A Cardoso e Seravezza il progetto “Con-Tatto”

Da venerdì 18 giugno 2021 Cardoso e Seravezza ospitano le installazioni site specific di Gennifer Deri e Michele Pardini per il progetto “Con-Tatto”, a 25 anni dall’alluvione in Versilia

 

Aprono al pubblico venerdì 18 giugno le installazioni site-specific realizzate dagli artisti Gennifer Deri e Michele Pardini per il Palazzo della Cultura di Cardoso e per le Scuderie Granducali di Seravezza nell’ambito della rassegna Con-Tatto – diciannove 96. L’iniziativa è promossa dall’associazione Alkedo d’intesa con i quattro Comuni della Versilia storica nel 25° anniversario dell’alluvione. L’apertura è fissata per le 18.

 

Cardoso

Due le opere presentate al Palazzo della Cultura di Cardoso: Fleeting Moment e For my Heart-h. La prima è pensata come un vero e proprio ambiente in cui lo spettatore si muove lungo un percorso obbligato. In un particolare gioco di rifrazioni e proiezioni l’osservatore percepisce l’enorme peso di un masso che sembra gravare dall’alto – il peso della tragedia – e, allo stesso tempo, subisce la fascinazione nel riscoprire la leggerezza della pietra, trasformata quasi in un diamante di speranza.

Al pari della precedente, la seconda opera cala l’osservatore in una nuova realtà. L’ambiente allude a un cuore di terra, al cuore di ognuno, alla volontà di rimettersi in gioco e ricostruirsi. Perché l’alluvione generò anche un grande senso di solidarietà fra le persone. Lo spettatore entra in un paesaggio post-apocalittico. Le sensazioni sono quelle di una catastrofe, ma trasposte in una dimensione calda, piacevole: un cuore di terra.

Le due installazioni all’interno del Palazzo dialogano con un intervento multimediale dal titolo Tomorrow never came. Relive for the instant dedicato alle persone che non sopravvissero alla tragedia e realizzato dai due artisti all’esterno dell’edificio, sulla parete di una vicina cava di pietra.

 

Seravezza

Suggestivo anche l’intervento artistico realizzato alle Scuderie Granducali di Seravezza. Il titolo dell’opera, Land-Escape, gioca con i concetti di “paesaggio” e di “fuga”. Un unico grande ambiente immersivo in cui l’illusione prospettica è resa reale dall’utilizzo di un unico punto di fuga per tutte le stampe fotografiche applicate alle pareti e sul pavimento. L’osservatore si muove in una dimensione frammentata come fu il post-alluvione, continuando però a percepire sé stesso sempre all’interno dell’immagine.

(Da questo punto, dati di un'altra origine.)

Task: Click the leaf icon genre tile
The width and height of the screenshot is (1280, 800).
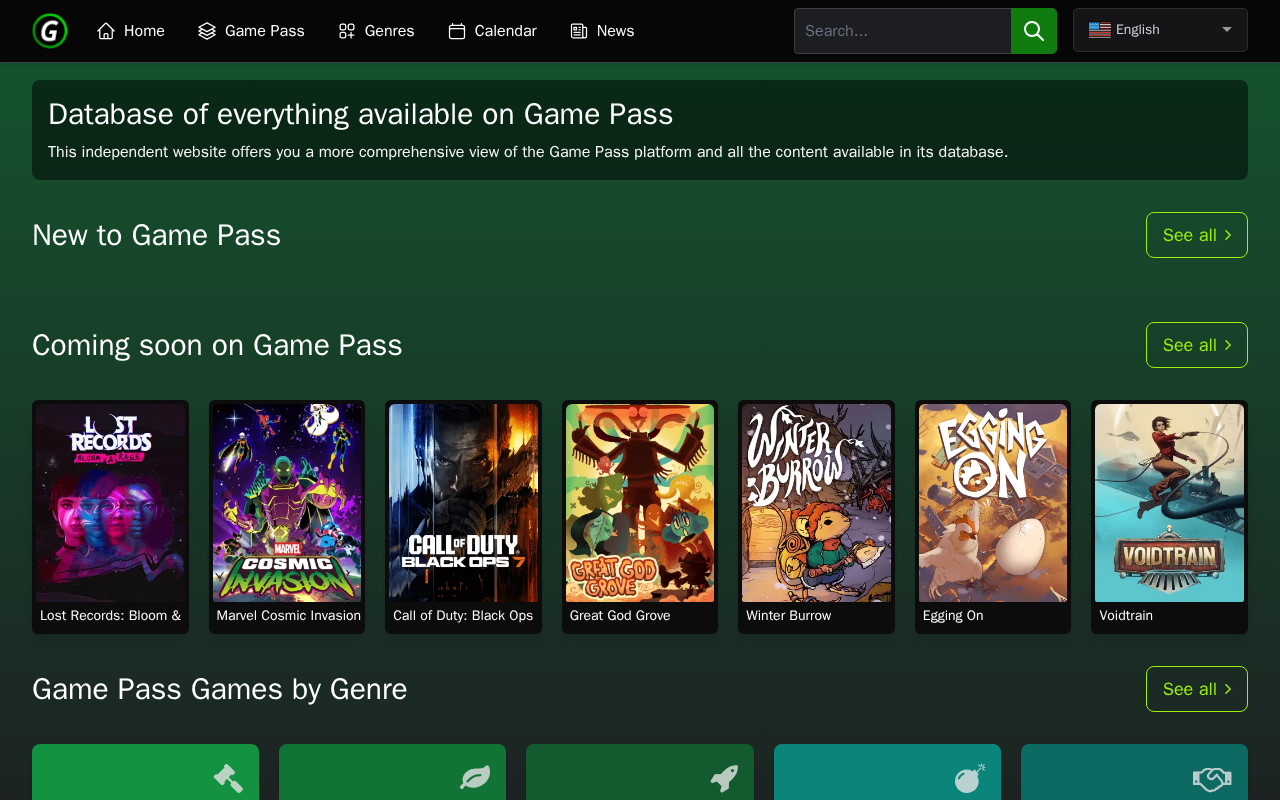Action: point(392,772)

Forte dei Marmi e Pietrasanta

Le due esposizioni si potranno visitare fino all’11 luglio, giorno in cui alle Scuderie Granducali è previsto il finissage dell’intero progetto, comprendente anche l’installazione inaugurata il 10 giugno scorso a Villa Bertelli di Forte dei Marmi e quella che si inaugura sabato 19 giugno alle 12 all’interno del Municipio di Pietrasanta.

Le quattro location sono state pensate come un’escalation emotiva crescente, in cui le installazioni site-specific, in maniera differente, permettono all’osservatore di immergersi nell’opera. Un processo secondo il quale lo spettatore è coautore con un ‘con-tatto’ che si fa sempre più profondo.

Come sottolinea il curatore Lorenzo Belli: “L’intera rassegna è come una finestra temporale sulla tragedia disegnata dai due artisti per mezzo di nuovi media che, attraverso la disarticolazione delle immagini e del suono, interagiscono con l’osservatore trasportandolo in uno nuovo spazio-tempo. La loro ricerca è un vero atto poetico di rielaborazione che ci ricongiunge al passato interrogandoci sulla natura dell’uomo e sul rapporto di questo con l’ambiente”.